Brief —
Using the records below, give again exactly the lines from the line that contains "Given: Click the Date Published column header" through the line that contains "Task: Pick balloon number 13 in B-B view", both ends included, and only those.

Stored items
+++

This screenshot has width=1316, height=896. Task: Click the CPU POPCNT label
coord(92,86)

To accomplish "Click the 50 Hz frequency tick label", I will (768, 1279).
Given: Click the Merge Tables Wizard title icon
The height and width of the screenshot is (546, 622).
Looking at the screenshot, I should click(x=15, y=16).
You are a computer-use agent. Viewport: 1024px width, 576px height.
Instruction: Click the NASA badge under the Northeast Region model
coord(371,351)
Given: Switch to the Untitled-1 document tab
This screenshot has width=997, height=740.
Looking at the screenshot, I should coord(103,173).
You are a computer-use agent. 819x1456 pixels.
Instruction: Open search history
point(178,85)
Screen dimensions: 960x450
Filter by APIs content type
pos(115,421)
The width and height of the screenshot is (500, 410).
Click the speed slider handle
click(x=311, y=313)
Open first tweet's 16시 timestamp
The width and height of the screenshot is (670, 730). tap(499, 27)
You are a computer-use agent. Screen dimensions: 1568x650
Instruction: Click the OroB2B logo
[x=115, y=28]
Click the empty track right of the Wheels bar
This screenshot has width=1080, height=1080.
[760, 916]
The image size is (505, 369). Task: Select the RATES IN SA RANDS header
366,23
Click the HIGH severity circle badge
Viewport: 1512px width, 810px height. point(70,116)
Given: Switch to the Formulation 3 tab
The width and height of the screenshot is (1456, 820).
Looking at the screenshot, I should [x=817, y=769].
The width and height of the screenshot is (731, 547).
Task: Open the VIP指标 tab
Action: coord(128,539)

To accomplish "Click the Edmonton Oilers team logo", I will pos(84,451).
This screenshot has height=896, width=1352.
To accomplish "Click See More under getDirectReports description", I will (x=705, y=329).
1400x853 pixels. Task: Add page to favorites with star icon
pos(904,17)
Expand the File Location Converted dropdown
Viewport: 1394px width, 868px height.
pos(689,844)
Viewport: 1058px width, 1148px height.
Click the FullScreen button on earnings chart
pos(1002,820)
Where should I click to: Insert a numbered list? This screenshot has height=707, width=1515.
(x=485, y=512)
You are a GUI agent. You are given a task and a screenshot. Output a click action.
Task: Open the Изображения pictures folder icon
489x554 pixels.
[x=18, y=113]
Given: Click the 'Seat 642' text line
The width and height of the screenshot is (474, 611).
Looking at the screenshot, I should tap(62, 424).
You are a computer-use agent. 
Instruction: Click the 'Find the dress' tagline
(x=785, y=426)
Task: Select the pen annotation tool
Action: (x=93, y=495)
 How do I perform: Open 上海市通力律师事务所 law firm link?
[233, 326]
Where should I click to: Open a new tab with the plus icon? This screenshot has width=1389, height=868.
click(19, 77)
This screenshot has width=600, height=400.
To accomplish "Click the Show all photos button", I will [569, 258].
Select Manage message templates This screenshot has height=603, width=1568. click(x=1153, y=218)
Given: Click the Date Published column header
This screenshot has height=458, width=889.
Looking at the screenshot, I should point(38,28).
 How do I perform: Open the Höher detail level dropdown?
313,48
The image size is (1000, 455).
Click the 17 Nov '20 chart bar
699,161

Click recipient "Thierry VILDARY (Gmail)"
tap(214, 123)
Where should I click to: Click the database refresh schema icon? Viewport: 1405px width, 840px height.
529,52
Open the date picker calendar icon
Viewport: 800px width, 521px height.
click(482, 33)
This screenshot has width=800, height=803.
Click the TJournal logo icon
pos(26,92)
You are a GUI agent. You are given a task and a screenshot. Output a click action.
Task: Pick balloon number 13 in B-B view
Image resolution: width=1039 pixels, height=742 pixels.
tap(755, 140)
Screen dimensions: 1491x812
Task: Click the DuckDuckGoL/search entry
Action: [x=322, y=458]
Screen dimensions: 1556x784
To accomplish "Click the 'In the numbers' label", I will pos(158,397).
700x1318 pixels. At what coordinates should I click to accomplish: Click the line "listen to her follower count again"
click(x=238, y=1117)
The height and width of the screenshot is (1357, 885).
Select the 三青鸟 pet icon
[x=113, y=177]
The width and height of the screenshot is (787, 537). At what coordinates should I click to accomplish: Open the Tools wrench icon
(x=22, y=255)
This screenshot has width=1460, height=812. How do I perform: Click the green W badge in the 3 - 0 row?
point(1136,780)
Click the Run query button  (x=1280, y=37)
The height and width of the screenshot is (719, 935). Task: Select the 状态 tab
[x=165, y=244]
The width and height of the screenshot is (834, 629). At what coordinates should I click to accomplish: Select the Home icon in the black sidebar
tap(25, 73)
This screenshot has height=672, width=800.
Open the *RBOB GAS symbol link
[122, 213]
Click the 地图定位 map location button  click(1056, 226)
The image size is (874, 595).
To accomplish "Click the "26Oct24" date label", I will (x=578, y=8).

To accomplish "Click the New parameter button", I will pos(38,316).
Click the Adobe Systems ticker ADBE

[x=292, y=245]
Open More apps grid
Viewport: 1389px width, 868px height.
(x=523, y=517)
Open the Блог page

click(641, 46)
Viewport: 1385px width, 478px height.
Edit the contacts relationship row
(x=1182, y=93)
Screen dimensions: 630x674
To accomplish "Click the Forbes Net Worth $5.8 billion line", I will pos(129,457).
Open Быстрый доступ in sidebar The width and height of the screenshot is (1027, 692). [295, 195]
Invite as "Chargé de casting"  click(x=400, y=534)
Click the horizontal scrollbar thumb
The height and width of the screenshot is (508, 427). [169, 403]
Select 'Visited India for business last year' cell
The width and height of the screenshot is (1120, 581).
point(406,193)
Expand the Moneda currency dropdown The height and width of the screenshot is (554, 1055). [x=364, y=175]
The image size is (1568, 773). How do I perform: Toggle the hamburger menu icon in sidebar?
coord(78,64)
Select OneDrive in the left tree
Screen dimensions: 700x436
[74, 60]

+++

Your response —
Given: Click the Date Published column header
This screenshot has height=458, width=889.
Looking at the screenshot, I should point(38,28).
 How do I perform: Open the Höher detail level dropdown?
313,48
The image size is (1000, 455).
Click the 17 Nov '20 chart bar
699,161

Click recipient "Thierry VILDARY (Gmail)"
tap(214, 123)
Where should I click to: Click the database refresh schema icon? Viewport: 1405px width, 840px height.
529,52
Open the date picker calendar icon
Viewport: 800px width, 521px height.
click(482, 33)
This screenshot has width=800, height=803.
Click the TJournal logo icon
pos(26,92)
You are a GUI agent. You are given a task and a screenshot. Output a click action.
Task: Pick balloon number 13 in B-B view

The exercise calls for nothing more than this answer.